The student art, accompanied by verbal narratives, and the newspaper clippings compiled in several scrapbooks by Louise Mowen, are part of the exhibit previously on display for the first, fifth, 10th and 15th anniversaries of the attacks and now for the 20th.

"TERROR!" screamed the top headline of The Record Herald on Sept. 11, 2001, with a picture of the fireball as a plane hit one of the Twin Towers. Farther down the page, "The whole world is watching" is accompanied by a photo of Andrea Morrow and Kim Shockey with their eyes glued to a small television in the First National Bank of Greencastle's Waynesboro branch.

Allison-Antrim Museum's 9/11 exhibit features scrapbooks of newspaper clippings, including the front page of The Record Herald from Sept. 11, 2001.

In the ensuing days, stories included "Churches open doors for comfort," "Americans calling for retaliation" and "Therapists help people deal with tragedy's aftermath."

Magazines like Newsweek and U.S. News and World Report, along with the comic book "Heroes: The World's Greatest Super Hero Creators Honor The World's Greatest Heroes 9-11-2001" provided further perspectives.

The artwork by the then-students includes a piece by Jillian Leedy of a hand dripping blood dropping a phone from a cloudy blue sky in which a jet flies.
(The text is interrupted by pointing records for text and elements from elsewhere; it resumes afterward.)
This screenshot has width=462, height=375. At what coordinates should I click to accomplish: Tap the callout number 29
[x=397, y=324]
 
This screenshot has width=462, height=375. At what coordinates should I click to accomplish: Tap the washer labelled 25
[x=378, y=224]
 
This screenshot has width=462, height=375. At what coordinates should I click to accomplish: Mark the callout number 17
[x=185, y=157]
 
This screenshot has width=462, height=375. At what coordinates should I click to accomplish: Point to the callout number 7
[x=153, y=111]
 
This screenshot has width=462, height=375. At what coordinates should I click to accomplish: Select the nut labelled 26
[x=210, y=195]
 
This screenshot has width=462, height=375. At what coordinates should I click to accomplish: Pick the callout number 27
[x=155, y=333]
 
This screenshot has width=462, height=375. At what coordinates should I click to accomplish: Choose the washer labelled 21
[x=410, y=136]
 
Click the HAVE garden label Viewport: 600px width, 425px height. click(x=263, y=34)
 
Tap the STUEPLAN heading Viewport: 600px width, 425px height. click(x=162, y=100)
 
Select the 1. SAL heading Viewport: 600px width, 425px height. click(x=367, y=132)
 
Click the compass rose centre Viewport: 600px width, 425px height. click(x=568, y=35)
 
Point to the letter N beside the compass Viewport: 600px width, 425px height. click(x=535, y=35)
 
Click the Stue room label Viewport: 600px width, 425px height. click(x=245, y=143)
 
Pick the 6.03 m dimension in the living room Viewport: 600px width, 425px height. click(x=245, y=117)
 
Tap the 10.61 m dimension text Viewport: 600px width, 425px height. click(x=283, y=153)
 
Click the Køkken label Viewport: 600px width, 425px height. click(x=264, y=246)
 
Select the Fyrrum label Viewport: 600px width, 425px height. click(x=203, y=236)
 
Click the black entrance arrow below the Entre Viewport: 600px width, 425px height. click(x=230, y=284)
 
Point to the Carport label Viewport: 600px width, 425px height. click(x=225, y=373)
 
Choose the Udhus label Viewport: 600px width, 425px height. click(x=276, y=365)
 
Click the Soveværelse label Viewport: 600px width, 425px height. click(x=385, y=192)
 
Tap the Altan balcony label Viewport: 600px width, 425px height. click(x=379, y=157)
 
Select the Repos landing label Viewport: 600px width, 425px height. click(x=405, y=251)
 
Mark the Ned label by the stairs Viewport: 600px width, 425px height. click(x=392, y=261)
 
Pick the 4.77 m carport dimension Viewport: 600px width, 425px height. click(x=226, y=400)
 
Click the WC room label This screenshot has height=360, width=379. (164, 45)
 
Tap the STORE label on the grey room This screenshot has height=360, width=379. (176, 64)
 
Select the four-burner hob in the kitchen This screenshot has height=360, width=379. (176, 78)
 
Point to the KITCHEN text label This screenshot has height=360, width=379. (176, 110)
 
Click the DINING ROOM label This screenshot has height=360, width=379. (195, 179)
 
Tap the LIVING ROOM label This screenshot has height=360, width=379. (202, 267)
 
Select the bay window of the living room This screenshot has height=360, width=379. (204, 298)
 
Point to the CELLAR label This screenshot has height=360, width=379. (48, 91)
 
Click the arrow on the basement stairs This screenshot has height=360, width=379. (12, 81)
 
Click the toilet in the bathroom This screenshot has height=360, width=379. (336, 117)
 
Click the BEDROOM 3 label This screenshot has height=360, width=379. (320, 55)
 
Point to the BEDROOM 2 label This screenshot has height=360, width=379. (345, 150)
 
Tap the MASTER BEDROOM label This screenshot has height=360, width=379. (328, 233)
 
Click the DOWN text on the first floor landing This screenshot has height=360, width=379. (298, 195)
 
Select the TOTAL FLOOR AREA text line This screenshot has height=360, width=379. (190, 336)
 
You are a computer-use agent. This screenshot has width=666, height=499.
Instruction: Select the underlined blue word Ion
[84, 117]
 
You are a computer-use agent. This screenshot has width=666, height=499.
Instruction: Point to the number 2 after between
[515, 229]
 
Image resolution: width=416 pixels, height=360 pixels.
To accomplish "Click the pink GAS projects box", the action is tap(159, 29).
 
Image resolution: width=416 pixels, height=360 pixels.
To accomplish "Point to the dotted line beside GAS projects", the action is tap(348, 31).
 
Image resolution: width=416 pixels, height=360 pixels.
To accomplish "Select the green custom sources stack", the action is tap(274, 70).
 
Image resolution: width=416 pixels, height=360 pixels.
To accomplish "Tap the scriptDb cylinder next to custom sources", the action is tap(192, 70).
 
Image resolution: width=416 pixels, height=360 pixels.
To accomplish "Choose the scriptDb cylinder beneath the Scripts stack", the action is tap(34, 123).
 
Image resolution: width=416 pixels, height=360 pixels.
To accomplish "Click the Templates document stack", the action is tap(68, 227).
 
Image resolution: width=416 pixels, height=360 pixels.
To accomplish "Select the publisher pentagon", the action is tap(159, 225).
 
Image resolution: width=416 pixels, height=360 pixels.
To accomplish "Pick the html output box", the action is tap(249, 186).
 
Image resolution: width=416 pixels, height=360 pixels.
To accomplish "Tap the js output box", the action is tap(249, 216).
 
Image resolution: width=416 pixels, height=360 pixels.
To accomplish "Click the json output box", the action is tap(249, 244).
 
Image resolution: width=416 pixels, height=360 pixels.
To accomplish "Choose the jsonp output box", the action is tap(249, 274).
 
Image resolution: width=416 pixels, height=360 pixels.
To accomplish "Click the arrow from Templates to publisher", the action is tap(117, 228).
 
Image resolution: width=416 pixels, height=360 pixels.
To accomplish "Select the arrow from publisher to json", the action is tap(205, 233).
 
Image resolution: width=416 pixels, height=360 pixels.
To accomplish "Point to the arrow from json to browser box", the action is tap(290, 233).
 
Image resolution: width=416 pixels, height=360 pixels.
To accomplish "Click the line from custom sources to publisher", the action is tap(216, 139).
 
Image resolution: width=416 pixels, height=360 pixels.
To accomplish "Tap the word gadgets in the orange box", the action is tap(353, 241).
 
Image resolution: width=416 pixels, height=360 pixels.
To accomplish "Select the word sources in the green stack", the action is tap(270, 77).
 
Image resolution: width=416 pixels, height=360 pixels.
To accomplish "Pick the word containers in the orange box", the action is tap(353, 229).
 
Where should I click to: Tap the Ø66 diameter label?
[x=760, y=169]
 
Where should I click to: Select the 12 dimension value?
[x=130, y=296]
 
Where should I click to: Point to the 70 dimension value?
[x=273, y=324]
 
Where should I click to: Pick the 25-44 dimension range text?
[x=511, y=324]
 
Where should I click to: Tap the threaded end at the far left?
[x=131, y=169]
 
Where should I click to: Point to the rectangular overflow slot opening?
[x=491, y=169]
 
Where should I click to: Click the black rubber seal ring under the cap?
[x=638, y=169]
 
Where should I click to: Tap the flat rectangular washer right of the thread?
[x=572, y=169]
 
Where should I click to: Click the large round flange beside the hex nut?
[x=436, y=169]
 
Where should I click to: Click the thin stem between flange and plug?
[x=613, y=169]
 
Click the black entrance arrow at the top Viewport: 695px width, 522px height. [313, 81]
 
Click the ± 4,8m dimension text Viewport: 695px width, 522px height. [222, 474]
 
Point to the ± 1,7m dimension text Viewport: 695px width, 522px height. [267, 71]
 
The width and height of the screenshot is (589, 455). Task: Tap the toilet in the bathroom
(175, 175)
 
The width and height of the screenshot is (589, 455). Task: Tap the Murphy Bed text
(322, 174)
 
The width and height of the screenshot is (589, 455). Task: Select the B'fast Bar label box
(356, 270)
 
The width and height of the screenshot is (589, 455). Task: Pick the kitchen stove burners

Larissa Witmer depicted a hand rising out of flames and pierced by an aircraft with the Twin Towers tilting in the background. Other art focused on peace, family and solutions.

Allison-Antrim Museum's Sept. 11 exhibit features art by 2001 Greencastle-Antrim High School students, including Jillian Leedy.

Adult artists also were moved to express themselves, including Pastor Neville West of Waynesboro. His painting "Compassion" depicts President W. Bush addressing the nation, a bald eagle, an American flag and the burning towers.

Greencastle artist Susan Shaffer painted the image of New York City fireman Rick Doran next to the American flag looking up at a cloudy image of the World Trade Center as seen on the cover of Star magazine. The exhibit includes a photo of her meeting Doran in person at the home of his close friend, Dr. Larry Rogina in Waynesboro.

Allison-Antrim Museum's Sept. 11 exhibit features art by 2001 Greencastle-Antrim High School students, including Larissa Witmer.

That picture is near a handwritten account by Kitsie Hicks. She and her husband, Kermit, immediately called their daughter Lori, who lived just blocks from the World Trade Center after the first plane hit.

"She heard and felt the second crash while we were on the phone," Kitsie Hicks wrote.

Shockey teared up over a newspaper illustration of a man embracing the Statue of Liberty sent from a friend in Argentina, pointed out the 9/11 posters made by Graphics Universal and said books she collected over the years are "all very poignant," especially "Portraits of Grief," a compilation of profiles of the victims from the New York Times.

A metal sign from the Port Authority's 9/11 World Trade Center artifacts giveaway program introduces the Sept. 11 exhibit in the museum's German bank barn, and there is a book on hand where visitors can write their memories and reflections.

"I don't think there's an exhibit like this in Franklin County," Shockey said. "I would encourage people to come see it."

Pastor Neville West of Waynesboro did this painting of President George W. Bush following the Sept. 11, 2001, terrorist attacks. It is part of the 9/11 exhibit at Allison-Antrim Museum in Greencastle.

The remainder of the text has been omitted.